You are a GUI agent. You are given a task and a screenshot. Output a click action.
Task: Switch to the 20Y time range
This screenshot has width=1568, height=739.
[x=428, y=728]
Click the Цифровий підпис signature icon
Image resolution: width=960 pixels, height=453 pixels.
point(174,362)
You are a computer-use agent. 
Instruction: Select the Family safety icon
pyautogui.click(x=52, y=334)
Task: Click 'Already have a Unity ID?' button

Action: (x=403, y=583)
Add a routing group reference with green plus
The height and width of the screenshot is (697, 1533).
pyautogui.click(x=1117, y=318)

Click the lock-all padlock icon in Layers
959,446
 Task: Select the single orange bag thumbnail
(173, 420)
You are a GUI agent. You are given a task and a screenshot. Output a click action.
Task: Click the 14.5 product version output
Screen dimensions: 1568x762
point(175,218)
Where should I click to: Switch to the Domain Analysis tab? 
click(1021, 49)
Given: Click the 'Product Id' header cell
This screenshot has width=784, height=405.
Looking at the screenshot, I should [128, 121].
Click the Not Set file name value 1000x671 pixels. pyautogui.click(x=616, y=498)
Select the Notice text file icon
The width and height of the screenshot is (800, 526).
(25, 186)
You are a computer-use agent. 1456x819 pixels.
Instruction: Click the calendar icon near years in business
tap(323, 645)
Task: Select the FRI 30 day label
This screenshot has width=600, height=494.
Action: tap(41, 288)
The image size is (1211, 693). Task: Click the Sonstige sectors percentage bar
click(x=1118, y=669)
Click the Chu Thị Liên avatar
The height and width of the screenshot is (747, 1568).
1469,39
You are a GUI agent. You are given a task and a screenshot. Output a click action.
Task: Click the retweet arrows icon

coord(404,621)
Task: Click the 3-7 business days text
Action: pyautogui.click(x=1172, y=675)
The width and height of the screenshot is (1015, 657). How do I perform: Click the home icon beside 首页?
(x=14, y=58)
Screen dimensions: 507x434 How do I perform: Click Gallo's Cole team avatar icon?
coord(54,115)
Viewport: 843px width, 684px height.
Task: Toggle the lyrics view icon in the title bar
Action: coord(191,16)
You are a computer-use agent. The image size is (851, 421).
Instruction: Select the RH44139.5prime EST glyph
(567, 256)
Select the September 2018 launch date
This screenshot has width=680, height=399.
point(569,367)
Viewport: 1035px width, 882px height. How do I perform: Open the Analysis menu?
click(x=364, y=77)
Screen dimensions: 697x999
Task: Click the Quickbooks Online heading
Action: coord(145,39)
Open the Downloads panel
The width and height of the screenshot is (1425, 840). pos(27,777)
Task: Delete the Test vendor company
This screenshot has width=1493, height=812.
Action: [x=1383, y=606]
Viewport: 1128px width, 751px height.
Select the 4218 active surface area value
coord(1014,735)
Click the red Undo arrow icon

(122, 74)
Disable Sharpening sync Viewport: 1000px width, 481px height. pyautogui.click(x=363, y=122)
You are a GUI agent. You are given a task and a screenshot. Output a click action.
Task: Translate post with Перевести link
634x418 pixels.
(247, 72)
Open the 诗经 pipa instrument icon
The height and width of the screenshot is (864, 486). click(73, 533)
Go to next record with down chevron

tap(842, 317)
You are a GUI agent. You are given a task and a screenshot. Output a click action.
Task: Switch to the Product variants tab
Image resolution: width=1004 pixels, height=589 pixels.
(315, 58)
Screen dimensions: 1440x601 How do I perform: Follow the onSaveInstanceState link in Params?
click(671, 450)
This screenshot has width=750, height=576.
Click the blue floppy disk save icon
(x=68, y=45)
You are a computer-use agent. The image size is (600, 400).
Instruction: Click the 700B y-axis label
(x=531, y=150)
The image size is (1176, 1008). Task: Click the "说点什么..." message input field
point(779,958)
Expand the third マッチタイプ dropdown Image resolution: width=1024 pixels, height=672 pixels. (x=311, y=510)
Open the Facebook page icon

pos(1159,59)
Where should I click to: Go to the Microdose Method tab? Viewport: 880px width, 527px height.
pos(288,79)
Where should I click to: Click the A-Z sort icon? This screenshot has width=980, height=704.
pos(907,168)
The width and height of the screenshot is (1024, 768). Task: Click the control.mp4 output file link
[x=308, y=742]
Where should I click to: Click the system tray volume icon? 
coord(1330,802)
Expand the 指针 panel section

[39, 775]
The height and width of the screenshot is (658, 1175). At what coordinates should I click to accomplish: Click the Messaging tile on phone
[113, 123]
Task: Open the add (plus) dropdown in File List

-- Exercise brief --
Look through the entries above and report each line where the string "computer" occurs.

-- Task output --
You are a computer-use agent. 
You are a computer-use agent. 1456x819 pixels.
You are a computer-use agent. The image size is (851, 421).
You are a computer-use agent. The image size is (600, 400).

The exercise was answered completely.